Information on Grass-of-Parnassus

Common Name: Grass-of-Parnassus
Scientific Name: Parnassia palustris
Irish Name: Fionnscoth
Family Group: Parnassiaceae
Distribution: View Map (Courtesy of the BSBI)
Flowering Period


Click for list of all flowering by month
Grass-of-Parnassus is not easily confused with other wild plants on this web site.


My favourite wildflower is this little plant which has such distinctive features that nobody could misidentify it.  To me it's the most beautiful of all and if you examine it closely through a hand lens, you will have to agree that every part of it is stunningly designed.  Above all it is the flowers which are outstanding; they are white, saucer-shaped and solitary, on upright stalks which reach to 30cm at most. These flowers (15-20mm across)have 5 clearly veined petals and 5 sepals, and 5 little semi-circles of fringed stamens which are tipped with nectar-bearing glands and which alternate with 5 stamens with anthers.  At the centre of the flower is the stigma which is 4-lobed.  Bees and pollinating insects are attracted to the plant by a mild honey-like scent.  The leaves are heart-shaped, untoothed and mostly basal.  There is a single stem-leaf which clasps the stem.  This flower blooms from June to September and is mostly found on marshes, fens, moist grassy places and mountains.  This perennial, native plant was once classified as a member of the Saxifrage family but is now in its own family, Parnassiaceae, and of course is not a grass at all.

My first record of this wildflower is from the Burren, Co Clare in 1981.  I also found it on the shores of Lough Derg, Co Tipperary.  The photograph here was taken in the Burren in 2003 on slide film but under dreadful weather conditions and it is surprising there is any image at all. I hope to be able to do better next time I see this wonderful plant.   

If you are satisfied you have correctly identified this plant, please submit your sighting to the National Biodiversity Data Centre

Grass-of-Parnassus
Grass-of-Parnassus

18th century Swedish botanist, Carl Linnaeus, found this wildflower to be so beautiful that he gave it the name of Mount Parnassus in Greece.  According to Greek mythology, this mountain was the home of much-worshipped Apollo and also of the inspirational Muses. It was Linnaeus who was responsible for giving us the method of classification of plants, animals and minerals which is still in use.

══════════

# [WORK TO COMPLETE]
1. Output the section of the Grass-of-Parnassus page from "My first record" to "this wonderful plant.", word for word.
2. Answer these questions using the Grass-of-Parnassus page.
(a) What Irish name does it give for the plant?
(b) In what year and in which place was the first record of this wildflower made?
(c) After which mountain did Carl Linnaeus name the plant?

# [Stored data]
══════════

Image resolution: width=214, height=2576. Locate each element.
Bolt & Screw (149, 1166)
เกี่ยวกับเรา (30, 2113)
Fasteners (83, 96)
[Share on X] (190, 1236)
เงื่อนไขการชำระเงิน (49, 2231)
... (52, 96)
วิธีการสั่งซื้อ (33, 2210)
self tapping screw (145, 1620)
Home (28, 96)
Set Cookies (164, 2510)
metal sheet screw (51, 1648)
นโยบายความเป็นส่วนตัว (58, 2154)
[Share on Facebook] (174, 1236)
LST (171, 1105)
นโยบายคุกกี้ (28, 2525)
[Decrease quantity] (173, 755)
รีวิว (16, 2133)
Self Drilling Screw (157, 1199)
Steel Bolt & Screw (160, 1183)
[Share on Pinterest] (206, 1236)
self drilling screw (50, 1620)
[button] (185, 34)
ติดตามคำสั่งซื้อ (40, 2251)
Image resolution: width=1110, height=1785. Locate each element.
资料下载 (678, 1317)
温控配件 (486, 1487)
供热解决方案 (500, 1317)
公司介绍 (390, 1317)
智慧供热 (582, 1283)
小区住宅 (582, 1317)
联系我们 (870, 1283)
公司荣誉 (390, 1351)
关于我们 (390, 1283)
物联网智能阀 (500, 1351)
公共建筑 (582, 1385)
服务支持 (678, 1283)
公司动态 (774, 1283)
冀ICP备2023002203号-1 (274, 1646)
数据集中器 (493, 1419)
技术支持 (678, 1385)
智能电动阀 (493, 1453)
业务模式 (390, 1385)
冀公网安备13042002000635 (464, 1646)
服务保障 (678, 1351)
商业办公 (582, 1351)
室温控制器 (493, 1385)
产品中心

══════════

# [TASK-BY-TASK RESULTS]
1.
My first record of this wildflower is from the Burren, Co Clare in 1981.  I also found it on the shores of Lough Derg, Co Tipperary.  The photograph here was taken in the Burren in 2003 on slide film but under dreadful weather conditions and it is surprising there is any image at all. I hope to be able to do better next time I see this wonderful plant.

2.
(a) Fionnscoth
(b) In 1981, in the Burren, Co Clare
(c) Mount Parnassus in Greece